The memory manager employs two system threads to write pages back to disk and move those pages back to the standby lists (based on their priority). One system thread writes out modified pages (MiModifiedPageWriter) to the paging file, and a second one writes modified pages to mapped files (MiMappedPageWriter). Two threads are required to avoid creating a deadlock, which would occur if the writing of mapped file pages caused a page fault that in turn required a free page when no free pages were available (thus requiring the modified page writer to create more free pages). By having the modified page writer perform mapped file paging I/Os from a second system thread, that thread can wait without blocking regular page file I/O.
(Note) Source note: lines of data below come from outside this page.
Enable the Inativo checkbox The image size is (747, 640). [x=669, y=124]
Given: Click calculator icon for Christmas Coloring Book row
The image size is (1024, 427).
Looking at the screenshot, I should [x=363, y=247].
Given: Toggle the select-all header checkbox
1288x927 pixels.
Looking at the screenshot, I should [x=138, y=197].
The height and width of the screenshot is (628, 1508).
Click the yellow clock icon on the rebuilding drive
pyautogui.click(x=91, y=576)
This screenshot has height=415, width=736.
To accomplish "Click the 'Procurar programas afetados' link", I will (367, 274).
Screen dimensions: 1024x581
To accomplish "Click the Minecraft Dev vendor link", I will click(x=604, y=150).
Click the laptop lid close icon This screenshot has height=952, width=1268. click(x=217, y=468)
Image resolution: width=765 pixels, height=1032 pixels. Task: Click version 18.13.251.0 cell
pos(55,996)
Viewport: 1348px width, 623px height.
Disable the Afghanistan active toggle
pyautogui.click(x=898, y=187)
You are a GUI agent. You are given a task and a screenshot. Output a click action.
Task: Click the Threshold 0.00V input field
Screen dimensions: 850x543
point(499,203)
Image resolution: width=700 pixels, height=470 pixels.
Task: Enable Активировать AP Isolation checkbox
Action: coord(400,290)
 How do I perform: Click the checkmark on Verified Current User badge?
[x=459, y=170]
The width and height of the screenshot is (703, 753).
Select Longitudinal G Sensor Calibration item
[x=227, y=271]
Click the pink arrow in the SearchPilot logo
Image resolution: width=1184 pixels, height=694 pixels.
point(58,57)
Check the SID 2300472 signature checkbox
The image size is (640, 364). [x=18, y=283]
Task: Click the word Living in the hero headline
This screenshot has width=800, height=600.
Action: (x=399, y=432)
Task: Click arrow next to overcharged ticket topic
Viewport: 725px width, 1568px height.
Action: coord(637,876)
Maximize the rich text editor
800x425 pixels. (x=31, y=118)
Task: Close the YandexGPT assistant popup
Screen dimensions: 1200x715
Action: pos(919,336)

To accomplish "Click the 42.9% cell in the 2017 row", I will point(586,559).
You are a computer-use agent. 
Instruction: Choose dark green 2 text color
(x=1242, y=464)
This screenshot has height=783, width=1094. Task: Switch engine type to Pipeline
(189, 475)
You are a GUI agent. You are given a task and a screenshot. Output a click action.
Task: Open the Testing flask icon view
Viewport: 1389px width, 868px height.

Both threads run at priority 17, and after initialization they wait for separate objects to trigger their operation. The mapped page writer waits on an event, MmMappedPageWriterEvent. It can be signaled in the following cases:
During a page list operation (MiInsertPageInLockedList or MiInsertPageInList). These routines signal this event if the number of file-system-destined pages on the modified page list has reached more than 800 and the number of available pages has fallen below 1,024, or if the number of available pages is less than 256.
In an attempt to obtain free pages (MiObtainFreePages).
By the memory manager’s working set manager (MmWorkingSetManager), which runs as part of the kernel’s balance set manager (once every second). The working set manager signals this event if the number of file-system-destined pages on the modified page list has reached more than 800.
Upon a request to flush all modified pages (MmFlushAllPages).
Upon a request to flush all file-system-destined modified pages (MmFlushAllFilesystemPages). Note that in most cases, writing modified mapped pages to their backing store files does not occur if the number of mapped pages on the modified page list is less than the maximum “write cluster” size, which is 16 pages. This check is not made in MmFlushAllFilesystemPages or MmFlushAllPages.
The mapped page writer also waits on an array of MiMappedPageListHeadEvent events associated with the 16 mapped page lists. Each time a mapped page is dirtied, it is inserted into one of these 16 mapped page lists based on a bucket number (MiCurrentMappedPageBucket). This bucket number is updated by the working set manager whenever the system considers that mapped pages have gotten old enough, which is currently 100 seconds (the MiWriteGapCounter variable controls this and is incremented whenever the working set manager runs). The reason for these additional events is to reduce data loss in the case of a system crash or power failure by eventually writing out modified mapped pages even if the modified list hasn’t reached its threshold of 800 pages.
The modified page writer waits on a single gate object (MmModifiedPageWriterGate), which can be signaled in the following scenarios:
The number of available pages (MmAvailablePages) drops below 128 pages.
The total size of the zeroed and free page lists has dropped below 20,000 pages, and the number of modified pages destined for the paging file is greater than the smaller of one-sixteenth of the available pages or 64 MB (16,384 pages).
When a working set is being trimmed to accommodate additional pages, if the number of pages available is less than 15,000.
During a page list operation (MiInsertPageInLockedList or MiInsertPageInList). These routines signal this gate if the number of page-file-destined pages on the modified page list has reached more than 800 and the number of available pages has fallen below 1,024, or if the number of available pages is less than 256.
Additionally, the modified page writer waits on an event (MiRescanPageFilesEvent) and an internal event in the paging file header (MmPagingFileHeader), which allows the system to manually request flushing out data to the paging file when needed.
When invoked, the mapped page writer attempts to write as many pages as possible to disk with a single I/O request. It accomplishes this by examining the original PTE field of the PFN database elements for pages on the modified page list to locate pages in contiguous locations on the disk. Once a list is created, the pages are removed from the modified list, an I/O request is issued, and, at successful completion of the I/O request, the pages are placed at the tail of the standby list corresponding to their priority.
Pages that are in the process of being written can be referenced by another thread. When this happens, the reference count and the share count in the PFN entry that represents the physical page are incremented to indicate that another process is using the page. When the I/O operation completes, the modified page writer notices that the reference count is no longer 0 and doesn’t place the page on any standby list.
Although PFN database entries are of fixed length, they can be in several different states, depending on the state of the page. Thus, individual fields have different meanings depending on the state. Figure 10-42 shows the formats of PFN entries for different states.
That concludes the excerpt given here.